◆ **BRIEF**:
Output exactly the lines below, starting with the line that has "Viewport: 999px width, 562px height." and going on through the line that has "The image size is (800, 594).", both included, and no other lines.

◆ **Dataset entries**:
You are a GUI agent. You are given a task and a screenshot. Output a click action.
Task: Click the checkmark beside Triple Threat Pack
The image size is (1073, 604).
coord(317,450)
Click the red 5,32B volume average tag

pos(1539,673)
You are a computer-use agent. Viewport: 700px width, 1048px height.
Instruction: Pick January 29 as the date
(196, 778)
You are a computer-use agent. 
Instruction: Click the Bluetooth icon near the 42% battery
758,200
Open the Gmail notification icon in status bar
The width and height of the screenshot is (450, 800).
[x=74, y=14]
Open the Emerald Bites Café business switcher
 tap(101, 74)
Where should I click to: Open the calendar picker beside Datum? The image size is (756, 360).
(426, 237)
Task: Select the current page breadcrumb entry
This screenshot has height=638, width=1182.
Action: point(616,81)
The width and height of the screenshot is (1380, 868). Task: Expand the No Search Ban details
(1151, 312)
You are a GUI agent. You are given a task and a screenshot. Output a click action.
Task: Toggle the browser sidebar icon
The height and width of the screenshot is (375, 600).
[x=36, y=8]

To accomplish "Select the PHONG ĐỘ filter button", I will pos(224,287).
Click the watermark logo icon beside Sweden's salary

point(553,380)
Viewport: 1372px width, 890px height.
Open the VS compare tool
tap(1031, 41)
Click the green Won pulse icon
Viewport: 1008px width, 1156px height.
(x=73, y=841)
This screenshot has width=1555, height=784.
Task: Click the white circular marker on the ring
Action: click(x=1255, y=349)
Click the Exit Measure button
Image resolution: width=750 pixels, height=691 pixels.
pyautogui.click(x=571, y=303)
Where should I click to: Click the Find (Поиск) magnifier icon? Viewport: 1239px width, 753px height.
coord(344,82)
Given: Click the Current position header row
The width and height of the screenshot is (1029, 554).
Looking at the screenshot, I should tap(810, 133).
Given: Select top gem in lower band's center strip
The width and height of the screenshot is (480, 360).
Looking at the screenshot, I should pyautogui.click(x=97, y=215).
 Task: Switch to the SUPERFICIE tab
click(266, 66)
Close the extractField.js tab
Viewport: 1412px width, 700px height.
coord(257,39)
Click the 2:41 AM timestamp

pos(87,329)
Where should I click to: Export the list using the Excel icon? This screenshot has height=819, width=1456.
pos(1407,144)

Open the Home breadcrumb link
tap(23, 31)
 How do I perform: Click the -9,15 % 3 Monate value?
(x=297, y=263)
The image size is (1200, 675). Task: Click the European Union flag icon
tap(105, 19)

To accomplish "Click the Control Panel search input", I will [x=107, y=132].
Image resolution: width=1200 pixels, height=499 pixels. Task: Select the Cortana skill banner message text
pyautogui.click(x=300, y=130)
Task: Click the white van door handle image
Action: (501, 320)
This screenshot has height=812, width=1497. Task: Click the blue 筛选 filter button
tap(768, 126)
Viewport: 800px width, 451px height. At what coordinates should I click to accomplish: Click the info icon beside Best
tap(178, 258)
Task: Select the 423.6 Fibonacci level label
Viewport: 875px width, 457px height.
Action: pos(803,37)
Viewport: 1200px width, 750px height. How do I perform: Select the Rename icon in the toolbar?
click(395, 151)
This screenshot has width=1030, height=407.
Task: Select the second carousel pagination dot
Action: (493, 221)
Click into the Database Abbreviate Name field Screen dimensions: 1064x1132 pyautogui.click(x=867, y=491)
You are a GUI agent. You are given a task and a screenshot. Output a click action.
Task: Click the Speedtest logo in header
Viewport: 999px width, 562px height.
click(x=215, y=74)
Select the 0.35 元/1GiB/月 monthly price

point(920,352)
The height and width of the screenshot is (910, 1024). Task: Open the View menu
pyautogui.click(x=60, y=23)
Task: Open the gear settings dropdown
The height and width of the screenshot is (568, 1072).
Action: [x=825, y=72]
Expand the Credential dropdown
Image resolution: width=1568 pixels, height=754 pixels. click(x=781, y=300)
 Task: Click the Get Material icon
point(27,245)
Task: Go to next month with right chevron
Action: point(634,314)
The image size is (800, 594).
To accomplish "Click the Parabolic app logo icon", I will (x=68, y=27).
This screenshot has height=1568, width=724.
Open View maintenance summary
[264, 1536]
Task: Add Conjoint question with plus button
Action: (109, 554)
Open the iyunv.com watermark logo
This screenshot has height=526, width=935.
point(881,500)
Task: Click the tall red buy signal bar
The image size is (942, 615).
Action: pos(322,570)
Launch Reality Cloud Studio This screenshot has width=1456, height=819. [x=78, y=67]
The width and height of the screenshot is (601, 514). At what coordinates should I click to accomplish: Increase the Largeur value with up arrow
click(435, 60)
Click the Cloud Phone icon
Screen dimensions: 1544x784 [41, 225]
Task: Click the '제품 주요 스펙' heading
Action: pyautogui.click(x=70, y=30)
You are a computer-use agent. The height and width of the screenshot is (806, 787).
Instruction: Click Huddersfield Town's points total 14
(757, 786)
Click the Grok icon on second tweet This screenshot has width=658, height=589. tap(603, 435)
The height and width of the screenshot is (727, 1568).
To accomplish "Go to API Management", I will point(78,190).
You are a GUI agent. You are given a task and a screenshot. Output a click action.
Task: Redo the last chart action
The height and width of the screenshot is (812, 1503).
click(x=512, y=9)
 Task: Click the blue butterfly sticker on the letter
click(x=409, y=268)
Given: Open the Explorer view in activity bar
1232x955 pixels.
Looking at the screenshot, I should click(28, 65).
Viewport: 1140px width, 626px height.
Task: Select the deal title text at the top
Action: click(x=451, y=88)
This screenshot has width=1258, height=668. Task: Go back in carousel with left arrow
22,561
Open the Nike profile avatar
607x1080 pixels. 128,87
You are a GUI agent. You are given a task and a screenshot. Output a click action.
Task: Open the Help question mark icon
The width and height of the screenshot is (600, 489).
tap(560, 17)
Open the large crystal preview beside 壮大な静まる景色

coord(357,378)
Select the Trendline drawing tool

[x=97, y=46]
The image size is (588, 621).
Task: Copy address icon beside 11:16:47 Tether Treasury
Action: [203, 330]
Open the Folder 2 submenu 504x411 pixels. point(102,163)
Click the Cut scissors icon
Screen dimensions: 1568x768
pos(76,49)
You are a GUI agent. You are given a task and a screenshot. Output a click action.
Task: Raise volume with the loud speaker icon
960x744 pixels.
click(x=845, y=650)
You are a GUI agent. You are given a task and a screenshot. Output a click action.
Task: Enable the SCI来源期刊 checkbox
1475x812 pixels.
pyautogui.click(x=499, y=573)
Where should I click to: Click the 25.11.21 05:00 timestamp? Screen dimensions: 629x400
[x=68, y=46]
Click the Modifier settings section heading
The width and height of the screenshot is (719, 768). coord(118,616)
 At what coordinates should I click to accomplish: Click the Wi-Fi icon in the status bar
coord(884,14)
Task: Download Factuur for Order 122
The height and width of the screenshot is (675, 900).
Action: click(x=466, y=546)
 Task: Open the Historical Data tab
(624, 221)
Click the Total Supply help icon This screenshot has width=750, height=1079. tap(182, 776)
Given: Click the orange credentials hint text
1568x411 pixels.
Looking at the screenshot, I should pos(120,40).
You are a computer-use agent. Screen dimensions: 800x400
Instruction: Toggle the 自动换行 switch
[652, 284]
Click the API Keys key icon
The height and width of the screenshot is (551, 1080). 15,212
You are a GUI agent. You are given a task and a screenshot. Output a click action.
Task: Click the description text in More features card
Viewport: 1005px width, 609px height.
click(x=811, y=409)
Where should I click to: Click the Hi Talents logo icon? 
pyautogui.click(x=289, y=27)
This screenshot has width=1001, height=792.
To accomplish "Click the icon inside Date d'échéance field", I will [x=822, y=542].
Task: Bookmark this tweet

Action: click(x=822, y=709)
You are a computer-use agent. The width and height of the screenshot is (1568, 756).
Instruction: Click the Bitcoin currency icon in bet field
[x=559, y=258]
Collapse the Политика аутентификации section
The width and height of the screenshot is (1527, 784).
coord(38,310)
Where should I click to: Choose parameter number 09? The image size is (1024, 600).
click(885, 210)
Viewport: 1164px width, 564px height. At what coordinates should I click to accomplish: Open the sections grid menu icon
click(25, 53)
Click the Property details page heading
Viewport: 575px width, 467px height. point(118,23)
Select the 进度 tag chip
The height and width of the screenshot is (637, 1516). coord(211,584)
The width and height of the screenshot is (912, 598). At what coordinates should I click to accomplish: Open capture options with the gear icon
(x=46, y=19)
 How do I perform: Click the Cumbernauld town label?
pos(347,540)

◆ **RESULT OF THE TASK**:
Viewport: 999px width, 562px height.
click(x=215, y=74)
Select the 0.35 元/1GiB/月 monthly price

point(920,352)
The height and width of the screenshot is (910, 1024). Task: Open the View menu
pyautogui.click(x=60, y=23)
Task: Open the gear settings dropdown
The height and width of the screenshot is (568, 1072).
Action: [x=825, y=72]
Expand the Credential dropdown
Image resolution: width=1568 pixels, height=754 pixels. click(x=781, y=300)
 Task: Click the Get Material icon
point(27,245)
Task: Go to next month with right chevron
Action: point(634,314)
The image size is (800, 594).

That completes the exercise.